Work instruction A: In the post about choosing a children's ministry curriculum, how many stories did the Jesus Storybook Bible take the kids through?
Work instruction B: Write the next part of the post about choosing a children's ministry curriculum, picking up right after its last sentence.
---------- Text segment
Chronological 3-Year Bible Curriculums for Children’s Ministry

We have been using the Jesus Storybook Bible for almost a year, taking the kids through the Bible narrative over the course of 44 different stories. This has been a great experience for everyone, but I see the need for a deeper look at the Bible. Basically 44 stories is a nice quick glance at the Bible to help kids see how the Bible is one HUGE story centered around Jesus saving the world, but using only 44 stories leaves out pretty large gaps from the Bible. So I would like to take the concepts that I used to select the Jesus Storybook Bible and expand those to a 3-year program that covers much more of the Biblical text with a chronological curriculum.

See my previous post about the difficulties and frustrations of selecting the right children’s ministry curriculum, and also read about my experience creating a 1-year curriculum based on the Jesus Storybook BibleAll of these experiences brought me to a good place where I feel confident and excited about some of the things God is doing in churches through some pretty awesome curriculums. This is a review of the best options, and at the end I will share which curriculum my ministry team has selected to use for at least the next 3 years.


I have looked at countless different curriculum options over the last couple months, and as I consider the future of our Sunday morning program, I have come up the following criteria for selecting our next curriculum:

  • 3-year program
  • Studies the Bible chronologically from Genesis to Revelation
  • Has a good Storybook Bible or Kids’ Bible that families can affordably purchase to read the same stories at home throughout the week
  • Has good resources to enhance our presentation of the Gospel on Sunday mornings. For example, a curriculum that comes with videos for each story.
  • Includes material for preschool, lower elementary and upper elementary, and this material must all cover the same story each week.
  • Includes material or ideas for parents to further teach the Bible story at home during the week.
  • Includes material for both large group and small group formats that we can adapt to fit the various group sizes and learning styles that we use on Sundays.


Even with these criteria, it is important to note that any curriculum we use will be a collection of resources that help our children’s ministry teach God’s story, but we will never find ourselves totally reliant on a curriculum for what we teach. A solid curriculum gives us a strong base for our program, but we will also change and personalize things to fit our own structure and to put a deeper emphasis on certain areas that may be lacking in any given curriculum.


As I looked at curriculums from every Christian publisher I could find, I found that my criteria quickly limited our options. There are only a few curriculums that teach the Bible chronologically, and even fewer do so over a 3 year period. Unfortunately, most children’s curriculums are theme based instead of putting the main emphasis on teaching the whole Bible and helping kids see how it all fits together.

Altogether I found about 5 different curriculums that met most of the above criteria.
--------------------
---------- Extracted data
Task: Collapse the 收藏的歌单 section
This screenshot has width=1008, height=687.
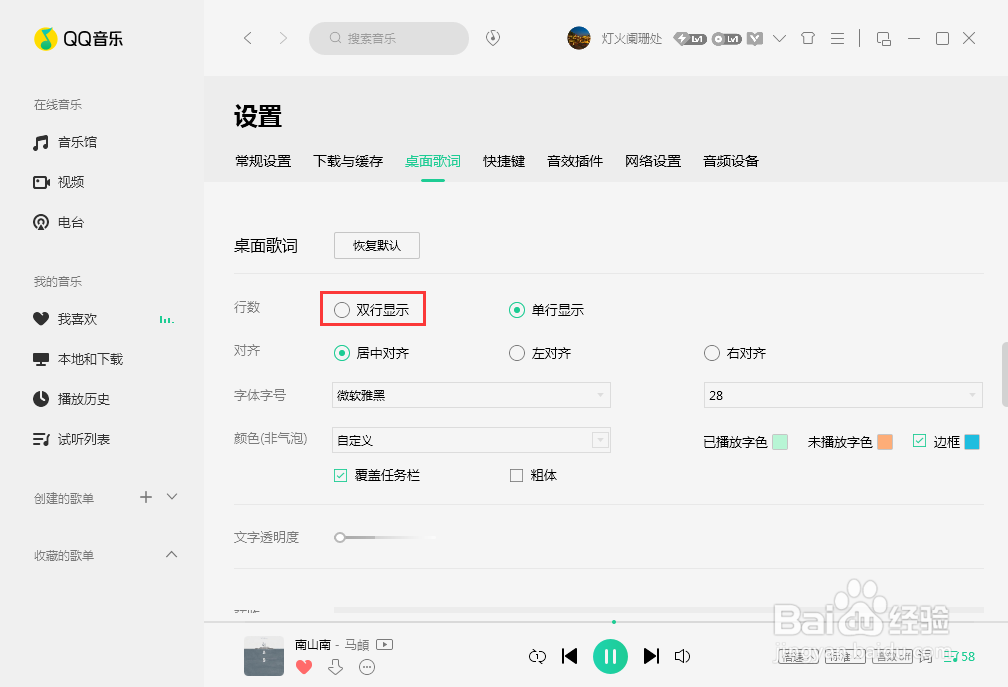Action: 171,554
--------------------
---------- Extracted data
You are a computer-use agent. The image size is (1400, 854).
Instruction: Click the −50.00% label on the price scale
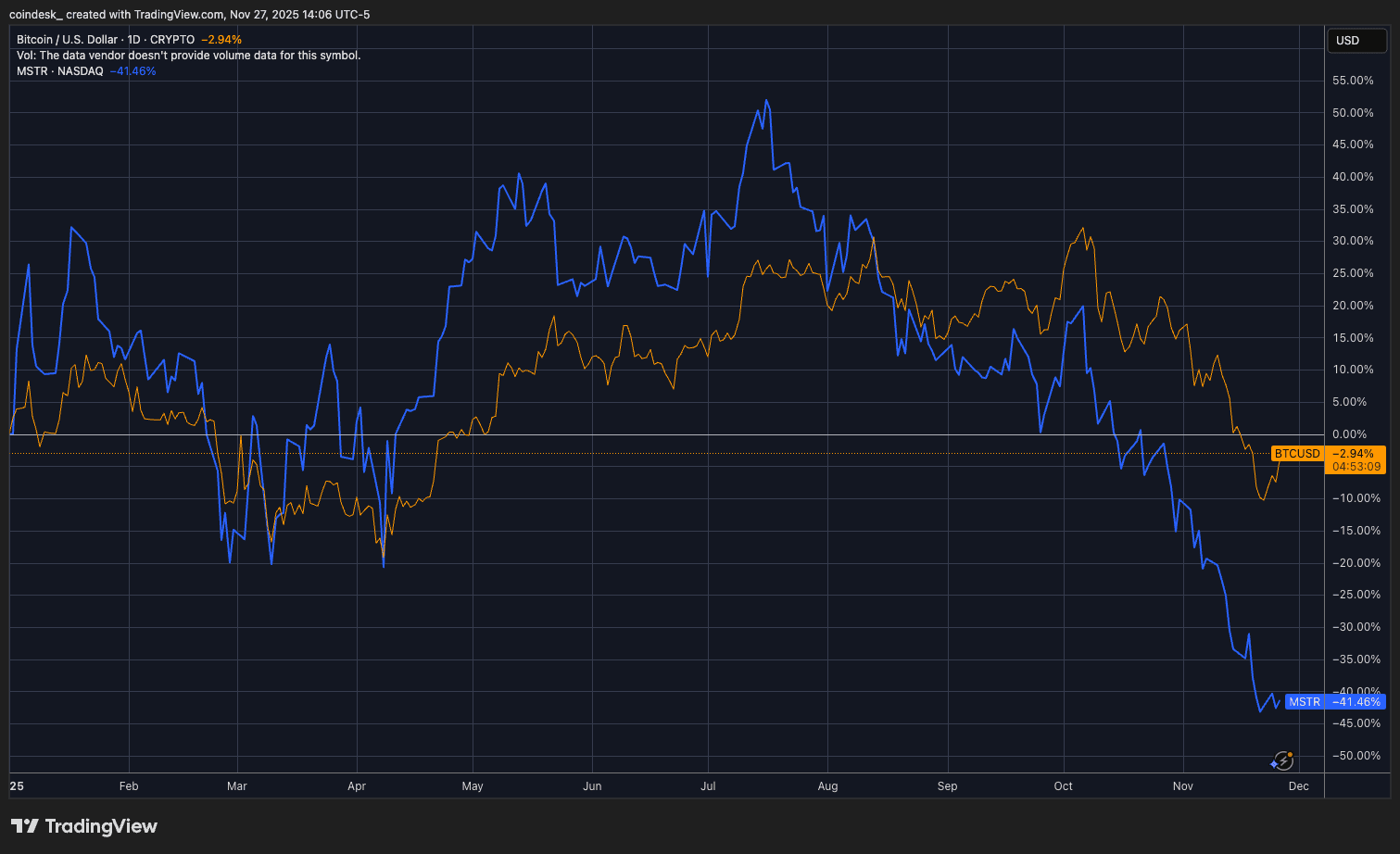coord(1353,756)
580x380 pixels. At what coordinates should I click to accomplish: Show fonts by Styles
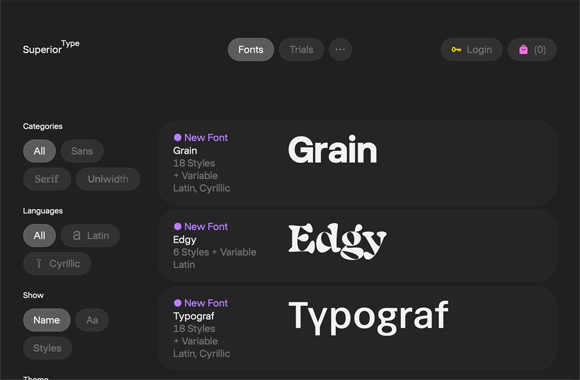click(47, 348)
--------------------
Answer area A: 44 stories.

Answer area B:
Tru Curriculum by David C. Cook has some great lessons, but it is way too expensive ($3,000/year). It also goes through the whole Bible in about a year, and then repeats this for 3 years in a row, each year slightly changing which stories it teaches. The back-and-forth could be a little confusing for kids.

Answers Bible Curriculum is a solid apologetics based curriculum from the makers of Answers in Genesis. It teaches the Bible very well over 3 years, but it does not have a storybook Bible that families can keep at home, which I feel is pretty vital to our plans of promoting home discipleship. It also does not have story videos, which are important to me because videos help our program tell the story several different ways each Sunday.

Faithweaver Now teaches the Bible in a weird order, and it does not let you order old quarters to start in Genesis.

That narrowed my choices to 2 very solid curriculum options.

The top 2 curriculum for the above criteria are “The Gospel Story Bible Curriculum” and “The Gospel Project for Kids.” These both meet most of my criteria and have beautiful Storybook adaptations of the Bible for families with kids to use at home. A couple different factors had me leaning heavily toward one over the other.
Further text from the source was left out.